Autor: Stephan Stöckel

Kulmbach, Samstag, 18. Juli 2015

Am Freitagabend hat Kulmbach ganz besonderen adeligen Besuch erhalten. Nicht die Herkunft hat die Herren geadelt, sondern ihre Musik. Die Rede ist von den "Prinzen", die noch immer alles "mit dem Mund machen", wie es in dem gleichnamigen Lied heißt.
Foto: Stephan Stöckel


Ob Bariton, Bass oder Tenor - die Sachsen mit dem Faible für erstklassigen A-cappella-Pop haben alle Stimmlagen perfekt im Griff. Obendrein haben sie zur Freude Ihrer Fans ihr tönernes Tafelsilber noch lange nicht verscherbelt, sondern fein herausgeputzt: Ein Ohrwurm nach dem anderen - von "Gabi und Klaus" bis hin zum Mann im "Mond" - rauscht im schönen Hof der Plassenburg durch die Gehörgänge der 1100 Fans, die von Beginn an auf Wolke 7 schweben.

Zudem sitzt der Schalk dem Pop-Adel aus Sachsen, der sein stimmliches Handwerk von der Pieke auf bei zwei renommierten Singgemeinschaften, dem Leipziger Thomanerchor und dem Dresdner Kreuzchor, gelernt hat, ganz gehörig im Nacken.

Bariton Tobias Künzel schwärmt bei der Begrüßung "vom pittoresken Städtchen Kulmbach mit seinen vielen Kleinodien." Was war das erste wundervolle Gebäude, das die Musiker aus Richtung Bayreuth kommend zu sehen bekamen? "Schuh Mücke", witzelt der nicht auf den Mund gefallene Sachse.
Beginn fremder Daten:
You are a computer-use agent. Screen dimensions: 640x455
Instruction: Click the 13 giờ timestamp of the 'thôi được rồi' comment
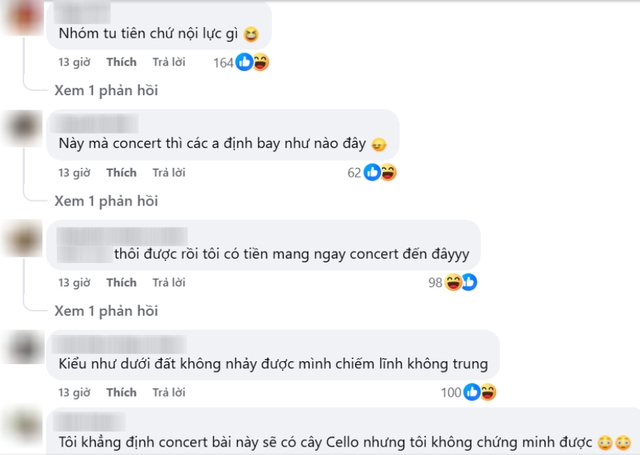(74, 282)
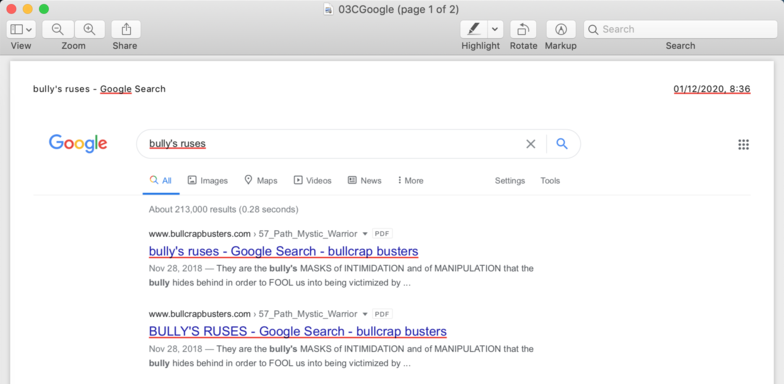Open the 'BULLY'S RUSES' uppercase result link
This screenshot has height=384, width=784.
[x=298, y=331]
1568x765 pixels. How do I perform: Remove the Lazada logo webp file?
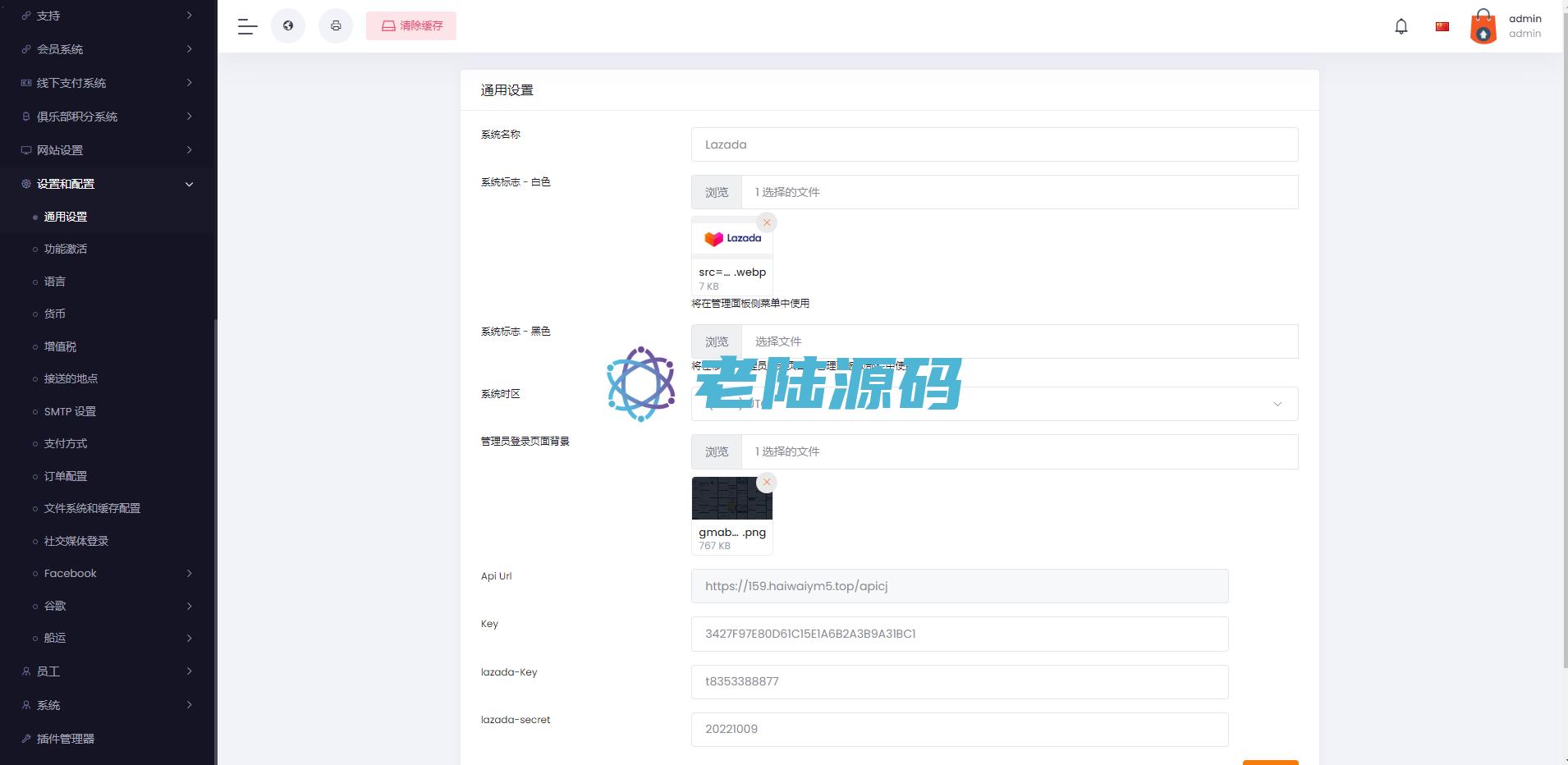coord(767,222)
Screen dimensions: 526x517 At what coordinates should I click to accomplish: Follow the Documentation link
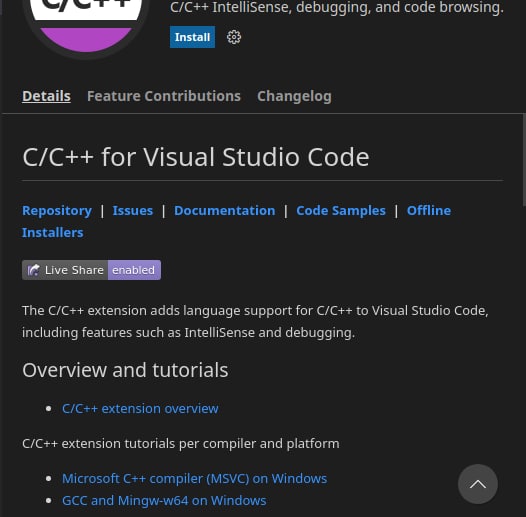[x=224, y=211]
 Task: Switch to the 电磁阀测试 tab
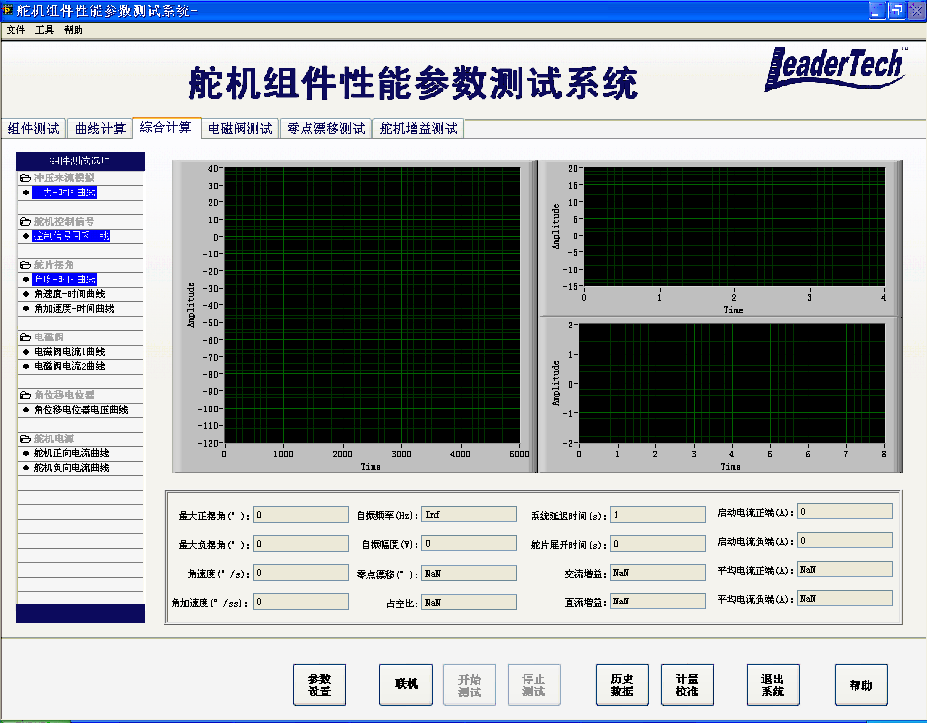(x=240, y=129)
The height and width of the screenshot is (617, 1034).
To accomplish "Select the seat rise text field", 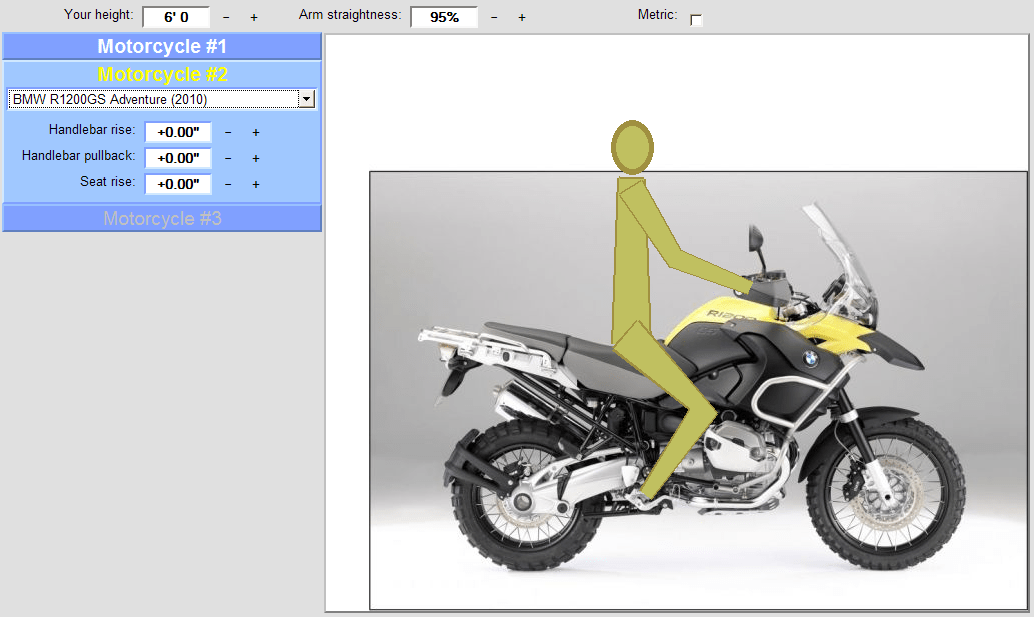I will click(178, 184).
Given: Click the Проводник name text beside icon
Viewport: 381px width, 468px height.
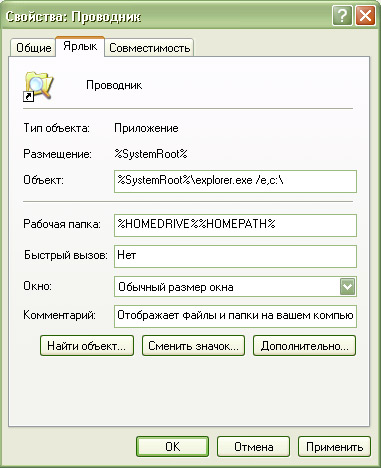Looking at the screenshot, I should click(x=114, y=85).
Er erzählt, dass er sich auf der altehrwürdigen Markgrafenburg wie zu Hause fühle. Kein Wunder: Bereits 2007 hatten Künzel und seine adeligen Freunde Mathias Dietrich (Bassgitarre), Sebastian Krumbiegel, Wolfgang Lenk (beide Tenor), Jens Sembdner (Bass), Henri Schmidt (Bariton) und Ali Zieme (Schlagzeug) mit ihren Songs zwischen Ironie und Tiefgang das Kulmbacher Publikum im Sturm erobert. Damals hatten die Blaublüter des Pop, unterstützt von dem Dresdner Damen-Streichquartett "Baroccolo", einen Hauch von Klassik versprüht, diesmal ist es ein lupenreines Pop- und Rockkonzert, das für die Fans keine Wünsche übrig lässt.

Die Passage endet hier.